Can you reproduce the listing below with "upper tray" swapped for "top tray" wherever it occurs, and everything else left unchanged?

- [DATASET CONTENT]:
_ _ _ _ _ _ _
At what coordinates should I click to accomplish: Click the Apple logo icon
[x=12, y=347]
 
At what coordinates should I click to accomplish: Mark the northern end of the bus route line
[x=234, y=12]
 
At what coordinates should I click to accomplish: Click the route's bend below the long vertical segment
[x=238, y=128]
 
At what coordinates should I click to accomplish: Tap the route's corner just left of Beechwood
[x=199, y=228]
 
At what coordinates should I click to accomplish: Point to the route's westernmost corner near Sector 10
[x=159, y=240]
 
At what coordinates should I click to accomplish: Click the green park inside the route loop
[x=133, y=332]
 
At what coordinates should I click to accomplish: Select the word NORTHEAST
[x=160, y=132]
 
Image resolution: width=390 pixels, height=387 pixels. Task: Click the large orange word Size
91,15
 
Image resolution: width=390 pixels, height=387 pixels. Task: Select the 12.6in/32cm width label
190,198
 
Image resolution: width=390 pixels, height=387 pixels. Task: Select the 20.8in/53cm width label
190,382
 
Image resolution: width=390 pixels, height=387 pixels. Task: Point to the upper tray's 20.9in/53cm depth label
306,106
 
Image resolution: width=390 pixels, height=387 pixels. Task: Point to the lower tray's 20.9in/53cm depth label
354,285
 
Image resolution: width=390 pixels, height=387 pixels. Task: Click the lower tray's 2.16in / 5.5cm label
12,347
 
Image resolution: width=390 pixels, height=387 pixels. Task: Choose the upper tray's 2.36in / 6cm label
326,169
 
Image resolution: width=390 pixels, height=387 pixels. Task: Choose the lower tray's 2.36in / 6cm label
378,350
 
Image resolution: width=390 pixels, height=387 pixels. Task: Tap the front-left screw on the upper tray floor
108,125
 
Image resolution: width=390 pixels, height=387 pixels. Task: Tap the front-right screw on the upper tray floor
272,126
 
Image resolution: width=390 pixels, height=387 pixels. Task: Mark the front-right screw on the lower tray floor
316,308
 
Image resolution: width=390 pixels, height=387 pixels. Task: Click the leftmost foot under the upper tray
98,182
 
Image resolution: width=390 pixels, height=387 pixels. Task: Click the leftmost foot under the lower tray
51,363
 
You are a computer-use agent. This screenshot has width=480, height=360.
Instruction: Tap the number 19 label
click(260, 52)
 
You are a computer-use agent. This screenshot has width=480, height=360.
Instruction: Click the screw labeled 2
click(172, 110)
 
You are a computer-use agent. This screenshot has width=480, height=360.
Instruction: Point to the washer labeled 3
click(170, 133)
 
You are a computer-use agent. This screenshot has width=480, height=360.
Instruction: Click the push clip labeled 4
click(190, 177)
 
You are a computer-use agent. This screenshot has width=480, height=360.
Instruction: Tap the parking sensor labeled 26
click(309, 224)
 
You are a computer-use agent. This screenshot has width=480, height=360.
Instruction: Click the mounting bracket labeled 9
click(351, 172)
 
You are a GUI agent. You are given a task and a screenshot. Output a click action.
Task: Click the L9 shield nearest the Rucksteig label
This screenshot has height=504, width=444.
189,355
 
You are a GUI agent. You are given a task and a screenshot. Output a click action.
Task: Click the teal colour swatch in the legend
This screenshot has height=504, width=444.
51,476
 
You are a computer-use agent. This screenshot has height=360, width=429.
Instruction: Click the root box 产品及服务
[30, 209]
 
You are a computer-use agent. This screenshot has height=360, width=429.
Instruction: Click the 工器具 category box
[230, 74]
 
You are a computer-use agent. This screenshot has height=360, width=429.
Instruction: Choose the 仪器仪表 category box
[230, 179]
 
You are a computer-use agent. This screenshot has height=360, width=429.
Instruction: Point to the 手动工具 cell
_ _ _ _ _ _ _
- [EXERCISE ANSWER]:
At what coordinates should I click to accomplish: Click the Apple logo icon
[x=12, y=347]
 
At what coordinates should I click to accomplish: Mark the northern end of the bus route line
[x=234, y=12]
 
At what coordinates should I click to accomplish: Click the route's bend below the long vertical segment
[x=238, y=128]
 
At what coordinates should I click to accomplish: Tap the route's corner just left of Beechwood
[x=199, y=228]
 
At what coordinates should I click to accomplish: Point to the route's westernmost corner near Sector 10
[x=159, y=240]
 
At what coordinates should I click to accomplish: Click the green park inside the route loop
[x=133, y=332]
 
At what coordinates should I click to accomplish: Select the word NORTHEAST
[x=160, y=132]
 
Image resolution: width=390 pixels, height=387 pixels. Task: Click the large orange word Size
91,15
 
Image resolution: width=390 pixels, height=387 pixels. Task: Select the 12.6in/32cm width label
190,198
 
Image resolution: width=390 pixels, height=387 pixels. Task: Select the 20.8in/53cm width label
190,382
 
Image resolution: width=390 pixels, height=387 pixels. Task: Point to the top tray's 20.9in/53cm depth label
306,106
 
Image resolution: width=390 pixels, height=387 pixels. Task: Point to the lower tray's 20.9in/53cm depth label
354,285
 
Image resolution: width=390 pixels, height=387 pixels. Task: Click the lower tray's 2.16in / 5.5cm label
12,347
 
Image resolution: width=390 pixels, height=387 pixels. Task: Choose the top tray's 2.36in / 6cm label
326,169
 
Image resolution: width=390 pixels, height=387 pixels. Task: Choose the lower tray's 2.36in / 6cm label
378,350
 
Image resolution: width=390 pixels, height=387 pixels. Task: Tap the front-left screw on the top tray floor
108,125
 
Image resolution: width=390 pixels, height=387 pixels. Task: Tap the front-right screw on the top tray floor
272,126
 
Image resolution: width=390 pixels, height=387 pixels. Task: Mark the front-right screw on the lower tray floor
316,308
 
Image resolution: width=390 pixels, height=387 pixels. Task: Click the leftmost foot under the top tray
98,182
 
Image resolution: width=390 pixels, height=387 pixels. Task: Click the leftmost foot under the lower tray
51,363
 
You are a computer-use agent. This screenshot has width=480, height=360.
Instruction: Tap the number 19 label
click(260, 52)
 
You are a computer-use agent. This screenshot has width=480, height=360.
Instruction: Click the screw labeled 2
click(172, 110)
 
You are a computer-use agent. This screenshot has width=480, height=360.
Instruction: Point to the washer labeled 3
click(170, 133)
 
You are a computer-use agent. This screenshot has width=480, height=360.
Instruction: Click the push clip labeled 4
click(190, 177)
 
You are a computer-use agent. This screenshot has width=480, height=360.
Instruction: Tap the parking sensor labeled 26
click(309, 224)
 
You are a computer-use agent. This screenshot has width=480, height=360.
Instruction: Click the mounting bracket labeled 9
click(351, 172)
 
You are a GUI agent. You are given a task and a screenshot. Output a click action.
Task: Click the L9 shield nearest the Rucksteig label
This screenshot has height=504, width=444.
189,355
 
You are a GUI agent. You are given a task and a screenshot. Output a click action.
Task: Click the teal colour swatch in the legend
This screenshot has height=504, width=444.
51,476
 
You are a computer-use agent. This screenshot has height=360, width=429.
Instruction: Click the root box 产品及服务
[30, 209]
 
You are a computer-use agent. This screenshot has height=360, width=429.
Instruction: Click the 工器具 category box
[230, 74]
 
You are a computer-use agent. This screenshot has height=360, width=429.
Instruction: Choose the 仪器仪表 category box
[230, 179]
 
You are a computer-use agent. This screenshot has height=360, width=429.
Instruction: Point to the 手动工具 cell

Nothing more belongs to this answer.